> Task brief: Count the lines below in which "agent" appears, then give that number by itself.

**** Records shown ****

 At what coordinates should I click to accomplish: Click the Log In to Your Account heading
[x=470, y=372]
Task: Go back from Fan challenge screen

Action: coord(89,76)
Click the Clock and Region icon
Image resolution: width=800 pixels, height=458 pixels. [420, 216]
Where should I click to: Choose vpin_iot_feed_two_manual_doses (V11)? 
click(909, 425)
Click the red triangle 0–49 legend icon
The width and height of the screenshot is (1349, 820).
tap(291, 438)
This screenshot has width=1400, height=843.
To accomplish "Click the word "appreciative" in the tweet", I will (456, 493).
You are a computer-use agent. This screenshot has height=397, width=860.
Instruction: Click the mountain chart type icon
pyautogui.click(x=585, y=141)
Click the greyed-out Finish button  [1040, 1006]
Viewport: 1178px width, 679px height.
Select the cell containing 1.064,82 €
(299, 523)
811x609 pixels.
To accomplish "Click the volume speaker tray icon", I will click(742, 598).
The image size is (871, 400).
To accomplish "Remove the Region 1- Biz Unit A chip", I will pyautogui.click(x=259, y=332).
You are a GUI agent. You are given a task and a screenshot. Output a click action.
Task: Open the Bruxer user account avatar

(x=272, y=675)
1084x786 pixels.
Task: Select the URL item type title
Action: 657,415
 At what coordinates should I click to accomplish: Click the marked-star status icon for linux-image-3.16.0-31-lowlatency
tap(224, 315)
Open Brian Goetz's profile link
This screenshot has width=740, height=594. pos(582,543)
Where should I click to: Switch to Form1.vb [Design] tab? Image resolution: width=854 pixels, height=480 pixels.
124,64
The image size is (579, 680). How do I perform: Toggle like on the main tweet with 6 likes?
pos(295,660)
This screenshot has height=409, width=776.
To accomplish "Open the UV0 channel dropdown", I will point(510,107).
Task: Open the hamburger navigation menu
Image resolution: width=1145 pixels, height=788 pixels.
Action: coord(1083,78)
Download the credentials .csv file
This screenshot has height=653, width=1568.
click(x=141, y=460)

****

> Response to the exercise: 2